No. 80 – Houston Texans
- Position: Wide receiver
- Roster status: Practice squad

Personal information
- Born: May 19, 2000 (age 26) Fort Lauderdale, Florida, U.S.
- Listed height: 6 ft 1 in (1.85 m)
- Listed weight: 214 lb (97 kg)

Career information
- High school: Dillard (Fort Lauderdale, Florida)
- College: Kentucky (2018–2020) Youngstown State (2021–2023)
- NFL draft: 2024: undrafted

Career history
- Tennessee Titans (2024–2025); Cleveland Browns (2026)*; Houston Texans (2026–present)*;
- * Offseason or practice squad member only

Awards and highlights
- First-team All-MVFC (2022); Second-team All-MVFC (2023);

Career NFL statistics as of 2025
- Receptions: 7
- Receiving yards: 103
- Return yards: 113
- Stats at Pro Football Reference

= Bryce Oliver =

American football player (born 2000)

Bryce Oliver (born May 19, 2000) is an American professional football wide receiver for the Houston Texans of the National Football League (NFL). He played college football for the Kentucky Wildcats and Youngstown State Penguins. Oliver previously played for the Tennessee Titans.

==Early life==
Oliver was born on May 19, 2000, in Fort Lauderdale, Florida. He attended Dillard High School in Fort Lauderdale and competed in football and basketball, winning consecutive state championships in the latter. He had 76 receptions for 1,112 yards and five touchdowns as a junior, but suffered a knee injury as a senior which led to a significant drop in attention as a recruit. A three-star prospect, he committed to play college football for the Kentucky Wildcats, the only program to continue to show interest in him after his injury.

==College career==
Oliver redshirted as a freshman at Kentucky in 2018. He appeared in 12 games during the 2019 season, posting six catches for 111 yards and a touchdown. He battled injuries in 2020, playing six games while having two catches for 14 yards. He entered the NCAA transfer portal following the season.
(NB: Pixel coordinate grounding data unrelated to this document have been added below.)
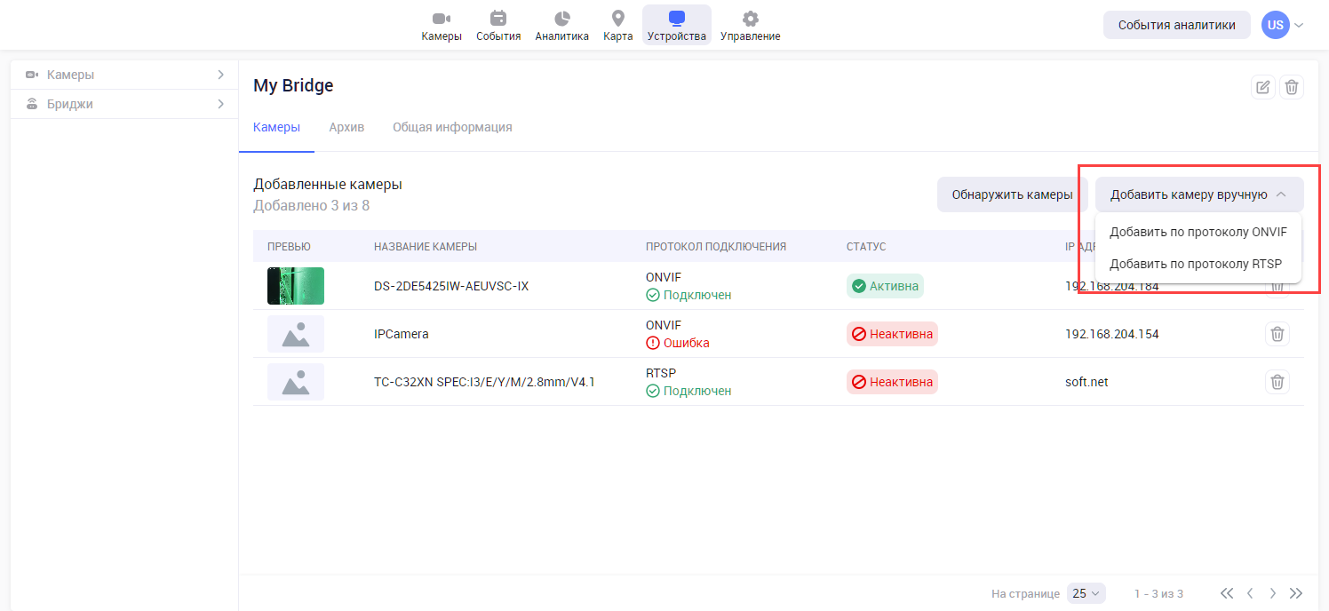Image resolution: width=1329 pixels, height=611 pixels.
Task: Choose Добавить по протоколу RTSP
Action: pos(1195,264)
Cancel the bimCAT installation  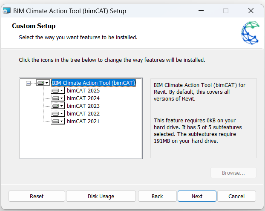tap(236, 196)
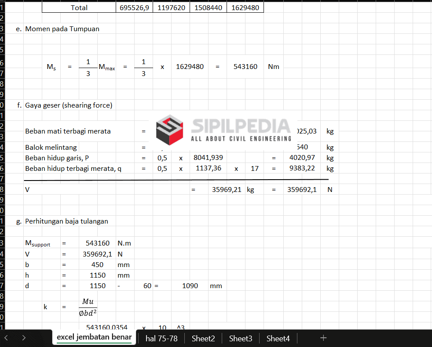Select the Sheet3 tab

[x=241, y=338]
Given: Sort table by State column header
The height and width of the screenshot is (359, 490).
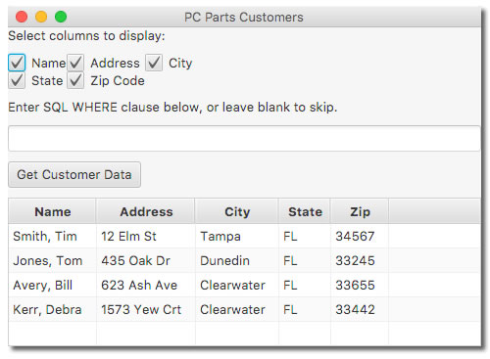Looking at the screenshot, I should 305,211.
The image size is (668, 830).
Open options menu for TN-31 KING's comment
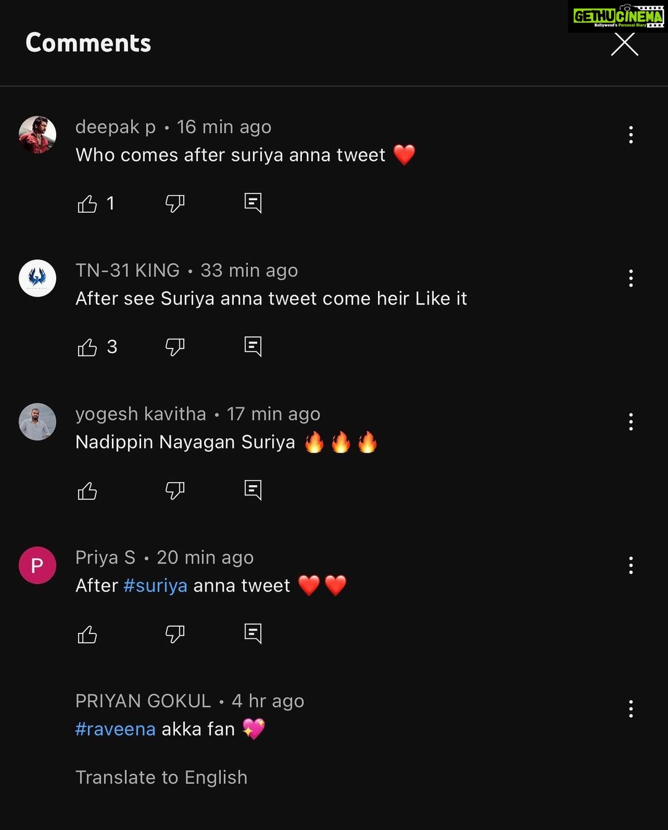[x=631, y=278]
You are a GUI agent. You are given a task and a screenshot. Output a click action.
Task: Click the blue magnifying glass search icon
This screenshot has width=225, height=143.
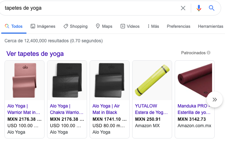coord(211,8)
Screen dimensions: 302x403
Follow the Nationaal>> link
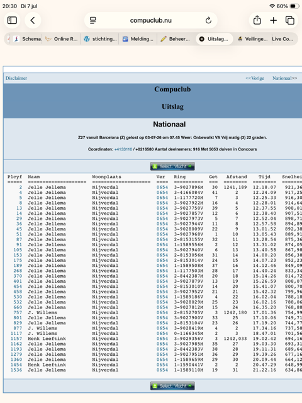pyautogui.click(x=285, y=78)
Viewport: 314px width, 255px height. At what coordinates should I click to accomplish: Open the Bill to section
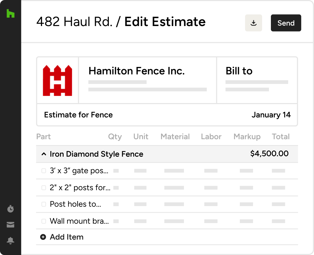[x=239, y=71]
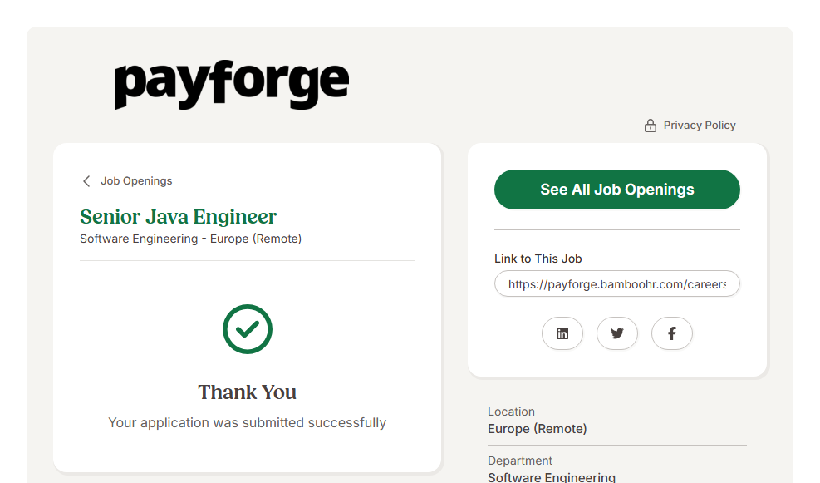Open the Privacy Policy link
Viewport: 820px width, 483px height.
[x=700, y=126]
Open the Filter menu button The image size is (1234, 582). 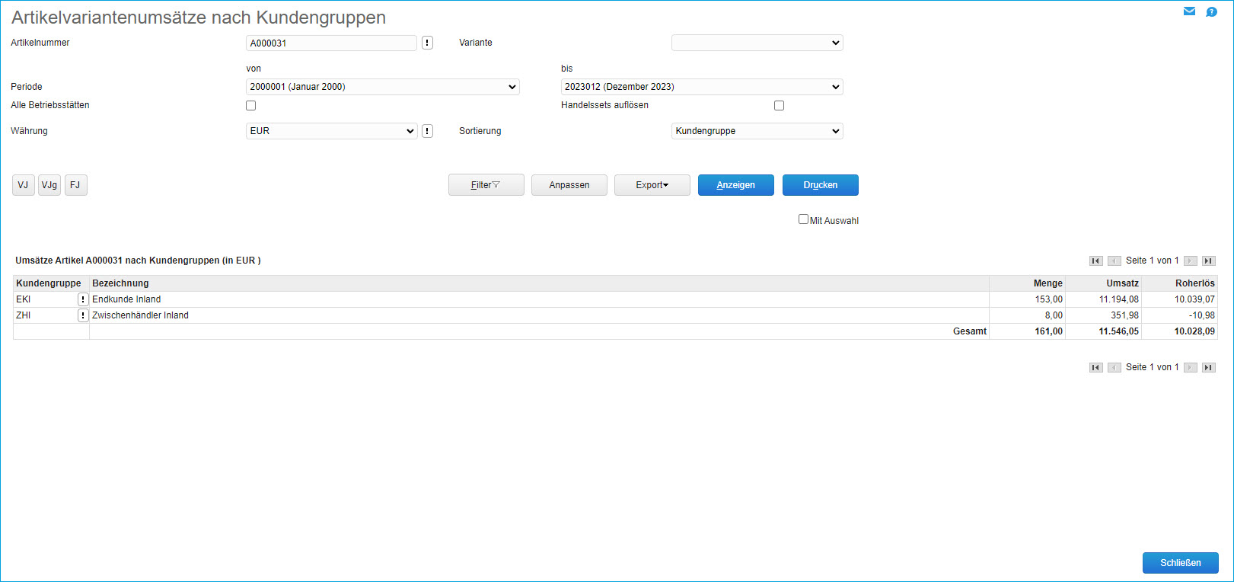coord(486,185)
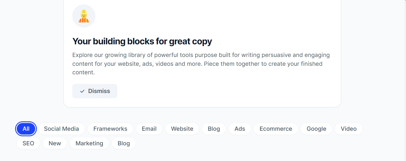Select the Blog chip next to Website
Screen dimensions: 406x161
tap(214, 129)
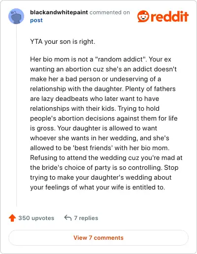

Oliver transferred to the Youngstown State Penguins in 2021, playing nine games that year, six as a starter, and finishing second on the team with 24 receptions for 266 yards and a team-leading eight touchdowns. In 2022, he caught 59 passes for 821 yards and 10 touchdowns, being named first-team All-Missouri Valley Football Conference (MVFC) while having the most single-season receiving touchdowns for a Youngstown State player since 1983. As a senior in 2023, he broke the school record for career receiving touchdowns with 26 and finished the season with 64 receptions for 978 yards and eight touchdowns.

==Professional career==

Pre-draft measurables
| Height | Weight | Arm length | Hand span | Wingspan | 40-yard dash | 10-yard split | 20-yard split | 20-yard shuttle | Three-cone drill | Vertical jump | Broad jump | Bench press |
| 6 ft 1+1⁄8 in (1.86 m) | 214 lb (97 kg) | 32+1⁄2 in (0.83 m) | 9+1⁄8 in (0.23 m) | 6 ft 5 in (1.96 m) | 4.55 s | 1.64 s | 2.60 s | 4.31 s | 7.15 s | 32.0 in (0.81 m) | 10 ft 3 in (3.12 m) | 12 reps |
All values from Pro Day

===Tennessee Titans===
After going unselected in the 2024 NFL draft, Oliver signed with the Tennessee Titans as an undrafted free agent. In preseason, he caught eight passes for 90 yards and two touchdowns. He was released at the final roster cuts, on August 27, 2024, and re-signed to the practice squad the following day. He was signed to the active roster on November 2, prior to the team's Week 9 game against the New England Patriots, where he made his regular season debut. He appeared in nine games during the 2024 season, making six receptions for 95 yards and three kick returns for 113 yards, along with five tackles as a gunner on special teams.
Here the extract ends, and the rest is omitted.